§ **Exercise prompt**
Rewrite the listing below with "button" changed to "control" and everything else kept the same.

§ **Target pointing data**
"""

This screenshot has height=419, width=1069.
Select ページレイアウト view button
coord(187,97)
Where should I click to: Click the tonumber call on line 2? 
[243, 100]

"""

§ **Written response**
This screenshot has height=419, width=1069.
Select ページレイアウト view control
coord(187,97)
Where should I click to: Click the tonumber call on line 2? 
[243, 100]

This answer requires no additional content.